Andre Cantelmo Photography
The most valuable tool you will ever own is your brain. It is a very complex organ that merges technical knowledge, imagination, organization, design, and life experience. If you can quiet your racing thoughts, and clearly see what is in your viewfinder good things happen.
My thoughts and feelings towards the tools I use to make photographs works for me. I respect their wonderful engineering, high quality, and ease of use, and view it as an extension of my mind and hands. At the same time, I have a healthy disrespect for the gear I use. I value and protect my equipment. I take excellent care of my stuff, but in the end its just a set of tools. My priority are the images and to a lessor extent the equipment. I would not hesitate to own the proper gear I needed, however once I own it, I separate myself from the frenzy of new improvements and model numbers. Its been said, that Adobe Photoshop cannot make a great photograph out of a bad one. This holds true for camera gear as well. Expensive stuff does not guarantee great photographs.
I spend a lot of time thinking about images. What is significant enough to want me to put a frame around it? Spending more time thinking about making a photograph and less time thinking about gear, puts the emphasis where I want it to be. It gets my mind focused on framing an image and creating just the composition I want. I do recommend spending time familiarizing yourself with your gear and how it all works to get the tech stuff out of the front of your mind. Become knowledgeable enough to not think about the tech stuff. My friends and family frequently ask me how they can make better photographs. Typically, the conversation goes in the direction of purchasing new equipment that can make a better photographs. They make the rookie error of placing to much importance on gear. On occasion I take them outside and each of us use the same cell phone to make a photograph. What becomes obvious very quickly is that they need to eliminate visual clutter and frame their work for a cleaner design. This works with any camera. It takes a bit of desire and consistent work, but everyone can improve their photography without necessarily getting involved with a new purchase.
Henri Cartier-Bresson is known for capturing the decisive moment. Being in the right place at the right time, being ready both equipment wise, as well as mentally alert. He used quality equipment, however his focus was not on his tools, it was on the moment at hand. Following are two quotes that emphasize his mindset.
To me, photography is the simultaneous recognition, in a fraction of a second, of the significance of an event.
Photographers deal in things which are continually vanishing and when they have vanished there is no contrivance on earth which can make them come back again.
In my photographic career I have gotten to know all types of photographers. Some are so focused on equipment that they are a walking dictionary of model numbers and new issue gear. Their approach to photography is from the technical side. Others I've known are always looking and seeing.
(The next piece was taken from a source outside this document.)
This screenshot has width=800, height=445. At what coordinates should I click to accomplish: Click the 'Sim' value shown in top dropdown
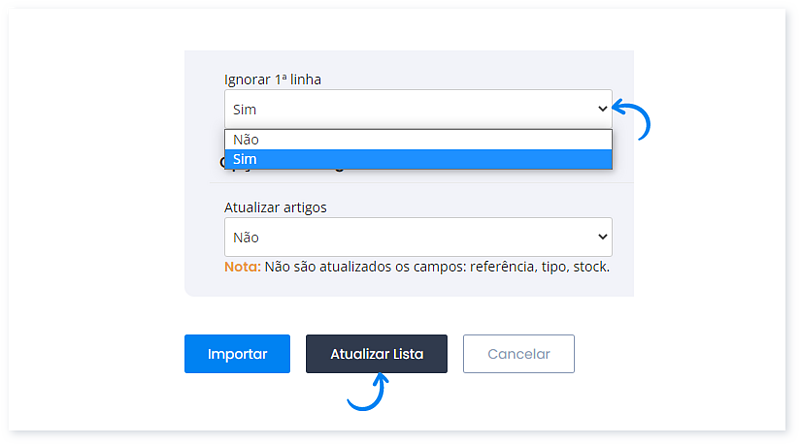click(245, 109)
Being with them means you are focused on the light, texture, and composition, and those things are the topic of discussion. People will gravitate towards the discipline that appeals to their nature. Being true to my inner self, means that what winds up in the frame is my focus. I find that filling my head with all the new gear the industry can come up with takes my focus off where I want it to be. Being more present, more involved in the moment right before me, and seeing deeply into my surroundings makes me more alive and aware of the world around me. With my work I am essentially saying “here look at this, isn't this wonderful?” After all, we only live in the present moment. It is really all we have to work with. We live our whole lives in the moment we are in, not in the future that is yet to unfold. Nor in the past that is unchangeable.